Given entries
-=-=-

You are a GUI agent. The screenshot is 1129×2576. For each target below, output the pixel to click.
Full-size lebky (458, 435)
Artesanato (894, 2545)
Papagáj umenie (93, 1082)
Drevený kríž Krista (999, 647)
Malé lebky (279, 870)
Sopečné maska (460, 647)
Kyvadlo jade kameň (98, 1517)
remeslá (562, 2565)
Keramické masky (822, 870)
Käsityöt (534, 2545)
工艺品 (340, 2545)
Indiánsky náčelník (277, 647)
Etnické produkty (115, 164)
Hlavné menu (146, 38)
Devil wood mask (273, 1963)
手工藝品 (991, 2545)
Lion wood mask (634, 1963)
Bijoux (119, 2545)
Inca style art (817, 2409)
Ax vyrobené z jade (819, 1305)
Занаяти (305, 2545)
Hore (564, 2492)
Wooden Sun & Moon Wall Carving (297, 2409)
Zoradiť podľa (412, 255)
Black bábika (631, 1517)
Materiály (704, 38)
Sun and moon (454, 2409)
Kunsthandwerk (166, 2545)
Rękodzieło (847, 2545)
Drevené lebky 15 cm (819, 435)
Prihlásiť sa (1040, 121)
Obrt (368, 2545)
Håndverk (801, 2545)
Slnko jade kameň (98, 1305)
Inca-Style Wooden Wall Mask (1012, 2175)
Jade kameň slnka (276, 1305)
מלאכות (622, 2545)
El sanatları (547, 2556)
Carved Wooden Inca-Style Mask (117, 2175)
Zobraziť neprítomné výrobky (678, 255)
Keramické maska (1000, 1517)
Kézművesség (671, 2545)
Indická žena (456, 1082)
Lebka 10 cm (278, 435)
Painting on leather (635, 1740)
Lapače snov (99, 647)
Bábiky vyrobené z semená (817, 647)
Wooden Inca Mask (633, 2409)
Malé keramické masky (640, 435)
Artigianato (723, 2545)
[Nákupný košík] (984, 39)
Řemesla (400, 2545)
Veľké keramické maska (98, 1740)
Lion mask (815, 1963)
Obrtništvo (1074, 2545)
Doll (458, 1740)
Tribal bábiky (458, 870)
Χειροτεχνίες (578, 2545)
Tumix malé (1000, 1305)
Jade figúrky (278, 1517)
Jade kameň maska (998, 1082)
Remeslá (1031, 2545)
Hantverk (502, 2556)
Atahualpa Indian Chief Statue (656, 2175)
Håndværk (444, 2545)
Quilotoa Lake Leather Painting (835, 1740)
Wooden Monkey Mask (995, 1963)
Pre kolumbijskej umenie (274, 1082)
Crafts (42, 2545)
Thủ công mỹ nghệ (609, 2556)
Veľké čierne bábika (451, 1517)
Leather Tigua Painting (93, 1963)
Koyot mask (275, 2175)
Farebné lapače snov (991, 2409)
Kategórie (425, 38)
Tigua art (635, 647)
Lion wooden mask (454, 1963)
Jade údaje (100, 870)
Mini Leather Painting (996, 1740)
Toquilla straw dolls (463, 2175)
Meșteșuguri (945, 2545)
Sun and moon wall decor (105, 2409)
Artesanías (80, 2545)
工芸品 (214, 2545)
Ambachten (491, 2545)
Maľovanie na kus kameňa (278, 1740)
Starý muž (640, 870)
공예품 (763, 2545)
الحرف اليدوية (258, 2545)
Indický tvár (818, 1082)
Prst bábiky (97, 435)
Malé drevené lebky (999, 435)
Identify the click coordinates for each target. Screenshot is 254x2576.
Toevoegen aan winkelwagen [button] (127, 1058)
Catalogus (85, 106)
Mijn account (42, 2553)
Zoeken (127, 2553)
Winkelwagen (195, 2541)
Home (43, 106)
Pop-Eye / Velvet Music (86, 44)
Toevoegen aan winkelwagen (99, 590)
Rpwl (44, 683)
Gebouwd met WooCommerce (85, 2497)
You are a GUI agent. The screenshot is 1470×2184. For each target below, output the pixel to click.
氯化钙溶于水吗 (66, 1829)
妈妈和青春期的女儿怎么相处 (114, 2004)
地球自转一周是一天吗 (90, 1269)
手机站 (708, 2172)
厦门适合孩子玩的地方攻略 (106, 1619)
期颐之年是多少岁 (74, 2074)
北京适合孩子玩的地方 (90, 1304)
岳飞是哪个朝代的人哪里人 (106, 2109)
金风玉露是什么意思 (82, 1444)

-=-=-

What to work on
All records shown above must be set down again verbatim.

Result of this exercise
You are a GUI agent. The screenshot is 1129×2576. For each target below, output the pixel to click.
Full-size lebky (458, 435)
Artesanato (894, 2545)
Papagáj umenie (93, 1082)
Drevený kríž Krista (999, 647)
Malé lebky (279, 870)
Sopečné maska (460, 647)
Kyvadlo jade kameň (98, 1517)
remeslá (562, 2565)
Keramické masky (822, 870)
Käsityöt (534, 2545)
工艺品 (340, 2545)
Indiánsky náčelník (277, 647)
Etnické produkty (115, 164)
Hlavné menu (146, 38)
Devil wood mask (273, 1963)
手工藝品 (991, 2545)
Lion wood mask (634, 1963)
Bijoux (119, 2545)
Inca style art (817, 2409)
Ax vyrobené z jade (819, 1305)
Занаяти (305, 2545)
Hore (564, 2492)
Wooden Sun & Moon Wall Carving (297, 2409)
Zoradiť podľa (412, 255)
Black bábika (631, 1517)
Materiály (704, 38)
Sun and moon (454, 2409)
Kunsthandwerk (166, 2545)
Rękodzieło (847, 2545)
Drevené lebky 15 cm (819, 435)
Prihlásiť sa (1040, 121)
Obrt (368, 2545)
Håndverk (801, 2545)
Slnko jade kameň (98, 1305)
Inca-Style Wooden Wall Mask (1012, 2175)
Jade kameň slnka (276, 1305)
מלאכות (622, 2545)
El sanatları (547, 2556)
Carved Wooden Inca-Style Mask (117, 2175)
Zobraziť neprítomné výrobky (678, 255)
Keramické maska (1000, 1517)
Kézművesség (671, 2545)
Indická žena (456, 1082)
Lebka 10 cm (278, 435)
Painting on leather (635, 1740)
Lapače snov (99, 647)
Bábiky vyrobené z semená (817, 647)
Wooden Inca Mask (633, 2409)
Malé keramické masky (640, 435)
Artigianato (723, 2545)
[Nákupný košík] (984, 39)
Řemesla (400, 2545)
Veľké keramické maska (98, 1740)
Lion mask (815, 1963)
Obrtništvo (1074, 2545)
Doll (458, 1740)
Tribal bábiky (458, 870)
Χειροτεχνίες (578, 2545)
Tumix malé (1000, 1305)
Jade figúrky (278, 1517)
Jade kameň maska (998, 1082)
Remeslá (1031, 2545)
Hantverk (502, 2556)
Atahualpa Indian Chief Statue (656, 2175)
Håndværk (444, 2545)
Quilotoa Lake Leather Painting (835, 1740)
Wooden Monkey Mask (995, 1963)
Pre kolumbijskej umenie (274, 1082)
Crafts (42, 2545)
Thủ công mỹ nghệ (609, 2556)
Veľké čierne bábika (451, 1517)
Leather Tigua Painting (93, 1963)
Koyot mask (275, 2175)
Farebné lapače snov (991, 2409)
Kategórie (425, 38)
Tigua art (635, 647)
Lion wooden mask (454, 1963)
Jade údaje (100, 870)
Mini Leather Painting (996, 1740)
Toquilla straw dolls (463, 2175)
Meșteșuguri (945, 2545)
Sun and moon wall decor (105, 2409)
Artesanías (80, 2545)
工芸品 (214, 2545)
Ambachten (491, 2545)
Maľovanie na kus kameňa (278, 1740)
Starý muž (640, 870)
공예품 (763, 2545)
الحرف اليدوية (258, 2545)
Indický tvár (818, 1082)
Prst bábiky (97, 435)
Malé drevené lebky (999, 435)
Identify the click coordinates for each target. Screenshot is 254x2576.
Toevoegen aan winkelwagen [button] (127, 1058)
Catalogus (85, 106)
Mijn account (42, 2553)
Zoeken (127, 2553)
Winkelwagen (195, 2541)
Home (43, 106)
Pop-Eye / Velvet Music (86, 44)
Toevoegen aan winkelwagen (99, 590)
Rpwl (44, 683)
Gebouwd met WooCommerce (85, 2497)
You are a GUI agent. The screenshot is 1470×2184. For each target below, output the pixel to click.
氯化钙溶于水吗 (66, 1829)
妈妈和青春期的女儿怎么相处 (114, 2004)
地球自转一周是一天吗 (90, 1269)
手机站 (708, 2172)
厦门适合孩子玩的地方攻略 (106, 1619)
期颐之年是多少岁 (74, 2074)
北京适合孩子玩的地方 (90, 1304)
岳飞是哪个朝代的人哪里人 (106, 2109)
金风玉露是什么意思 (82, 1444)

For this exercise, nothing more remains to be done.